Task:
Your job with the data below is to output exactly the lines from the one holding "This screenshot has width=383, height=980." down to the one holding "Show more tool", both included, and no others.

Extracted records:
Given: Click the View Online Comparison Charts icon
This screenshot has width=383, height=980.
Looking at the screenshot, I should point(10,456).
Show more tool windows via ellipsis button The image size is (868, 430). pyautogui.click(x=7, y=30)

...

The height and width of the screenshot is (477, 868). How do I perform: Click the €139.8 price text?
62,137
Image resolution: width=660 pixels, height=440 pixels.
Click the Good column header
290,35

Result:
This screenshot has width=383, height=980.
Looking at the screenshot, I should point(10,456).
Show more tool windows via ellipsis button The image size is (868, 430). pyautogui.click(x=7, y=30)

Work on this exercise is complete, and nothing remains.